Output, word for word, the line that contains "Click the Soil depth row label" and all lines after it in the records below, omitting pictures.

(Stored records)
★ ★ ★ ★

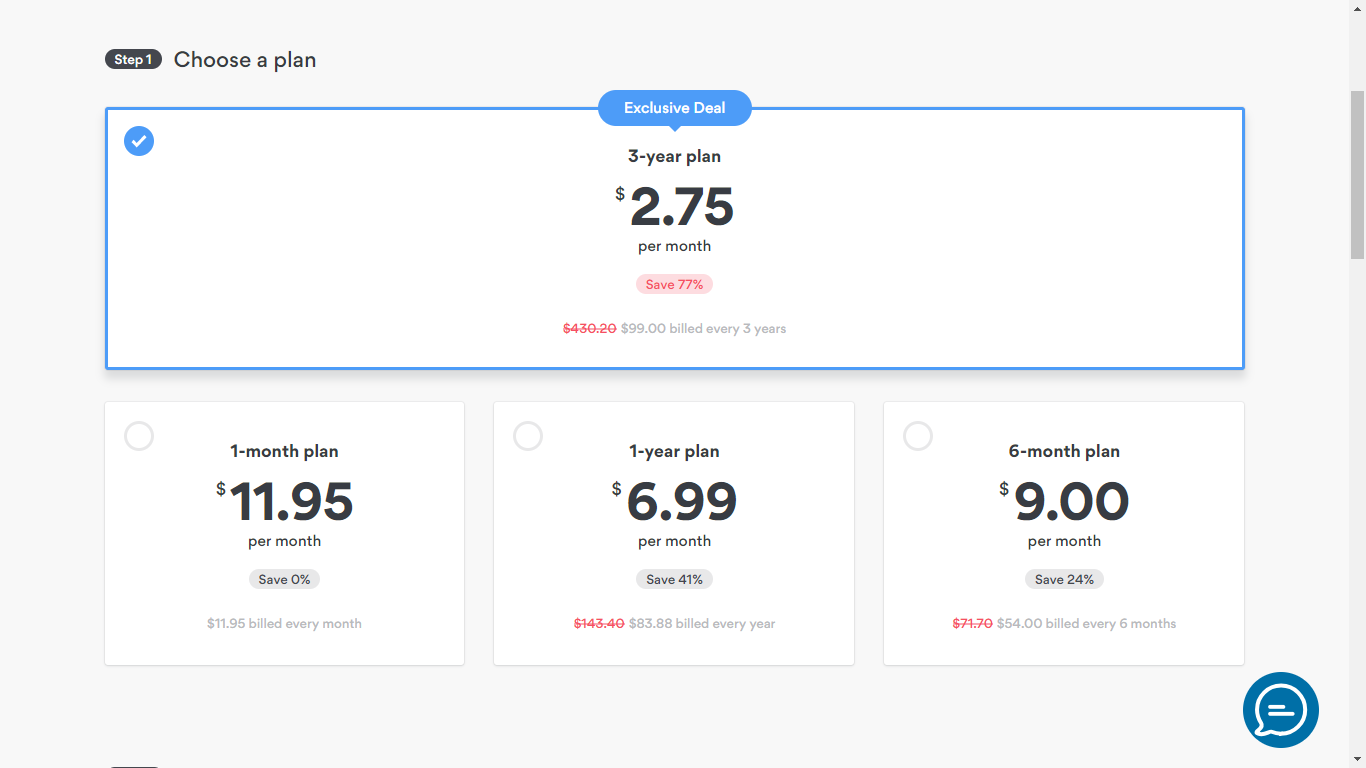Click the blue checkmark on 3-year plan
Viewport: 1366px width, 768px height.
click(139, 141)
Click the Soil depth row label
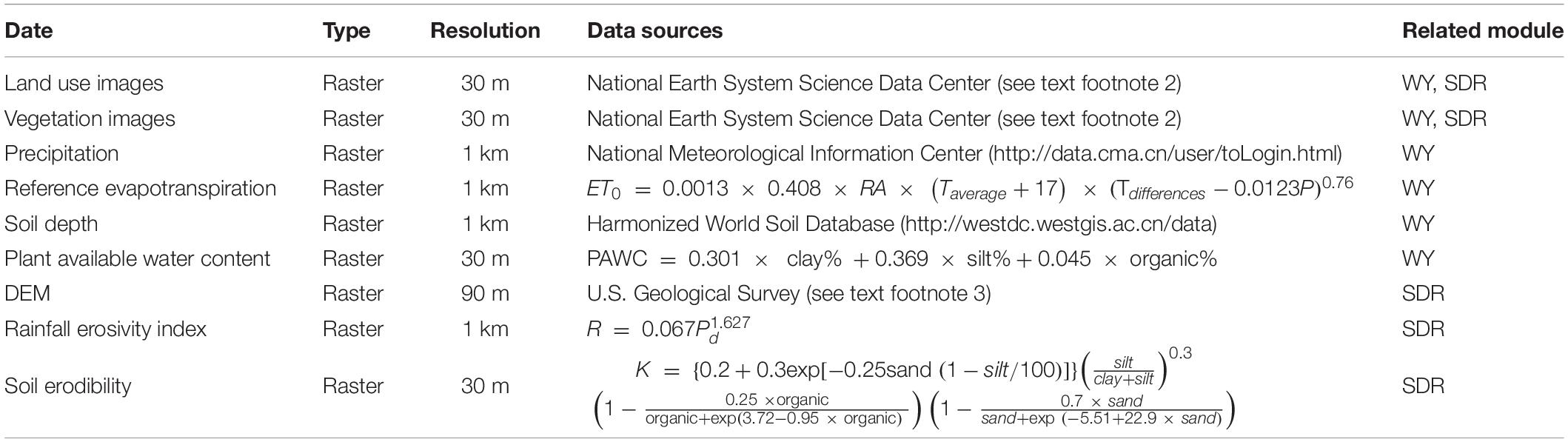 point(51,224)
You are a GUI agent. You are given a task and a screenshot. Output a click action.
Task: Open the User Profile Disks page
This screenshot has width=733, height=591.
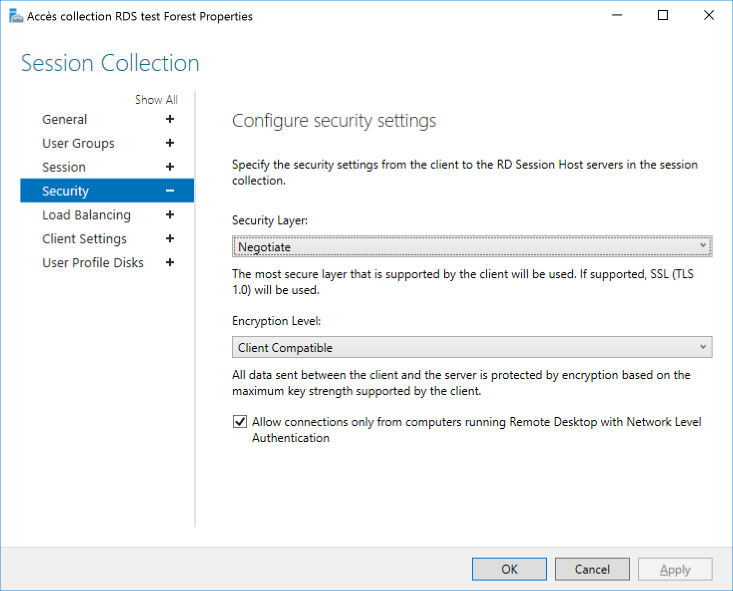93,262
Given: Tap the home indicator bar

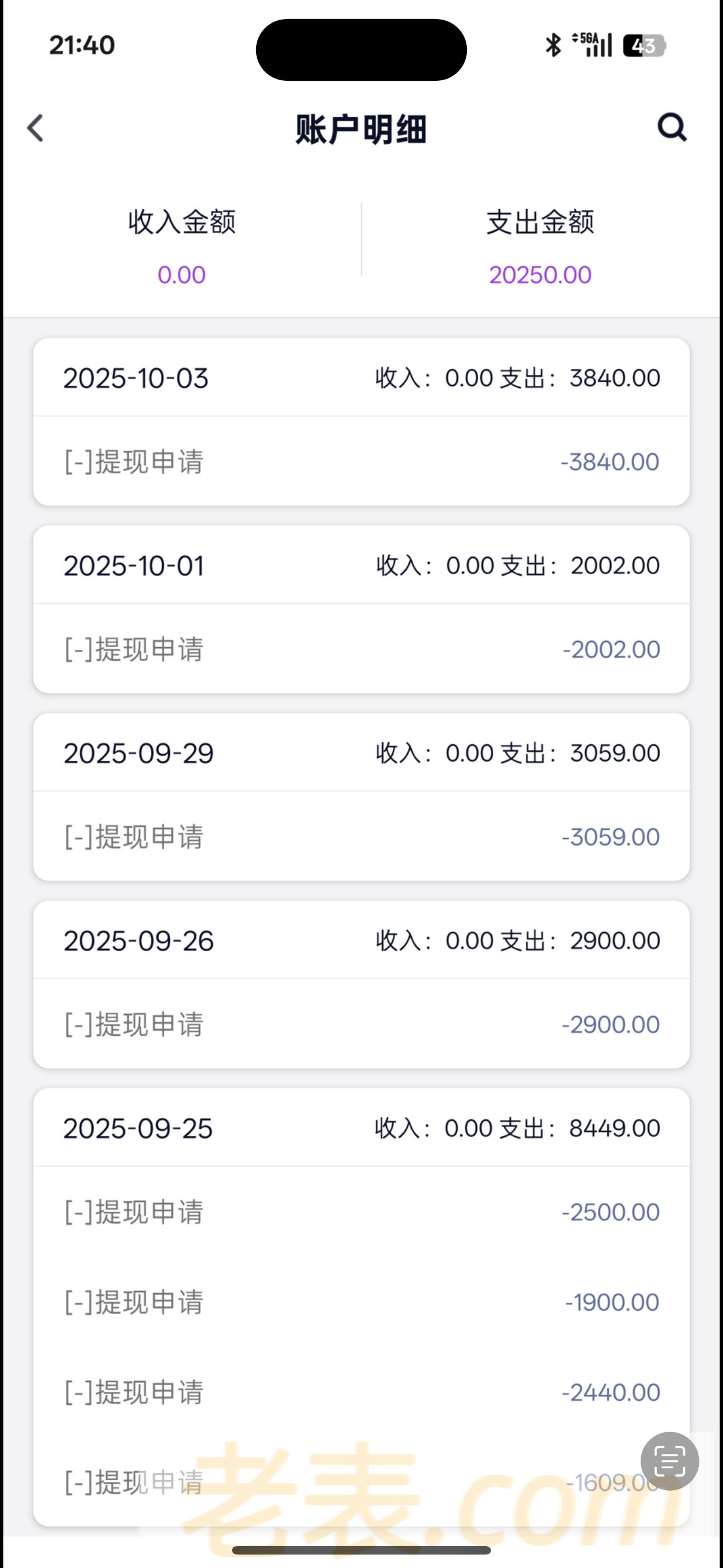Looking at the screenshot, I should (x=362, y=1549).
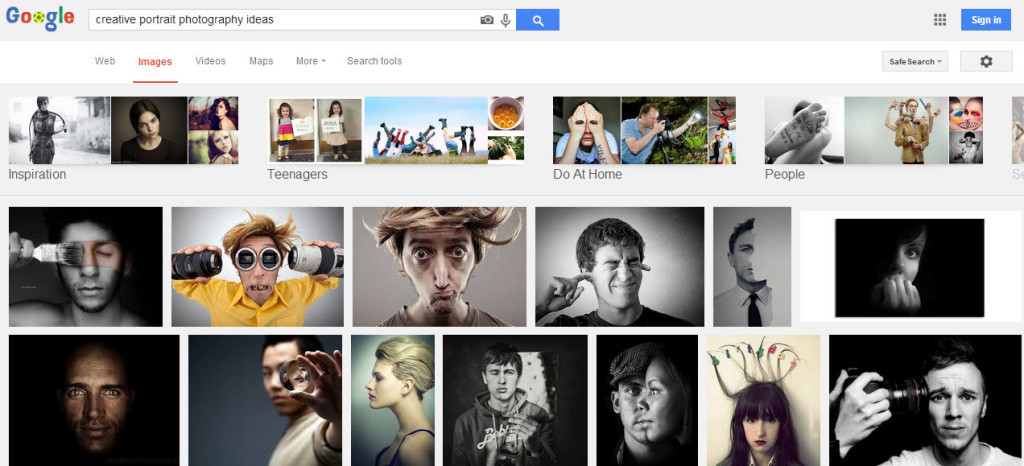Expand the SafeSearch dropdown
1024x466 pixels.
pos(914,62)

★ ★ ★ ★

Result:
Click the Soil depth row label
 point(51,224)
You are a GUI agent. You are given a task and a screenshot. Output a click action.
Task: Open the User Profile Disks page
This screenshot has width=733, height=591.
93,262
Given: Tap the home indicator bar

Looking at the screenshot, I should (x=362, y=1549).
Expand the SafeSearch dropdown
1024x466 pixels.
pos(914,62)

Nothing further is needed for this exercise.